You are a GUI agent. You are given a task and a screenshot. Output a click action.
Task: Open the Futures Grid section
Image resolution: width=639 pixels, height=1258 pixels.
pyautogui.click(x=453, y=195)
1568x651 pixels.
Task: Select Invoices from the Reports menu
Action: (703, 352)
::::
▶ WHAT IS BEING ASKED
Quote each of the entries above verbatim, in their original order.

▶ ANSWER FOR THIS EXERCISE
You are a GUI agent. You are given a task and a screenshot. Output a click action.
Task: Open the Futures Grid section
Image resolution: width=639 pixels, height=1258 pixels.
pyautogui.click(x=453, y=195)
1568x651 pixels.
Task: Select Invoices from the Reports menu
Action: (703, 352)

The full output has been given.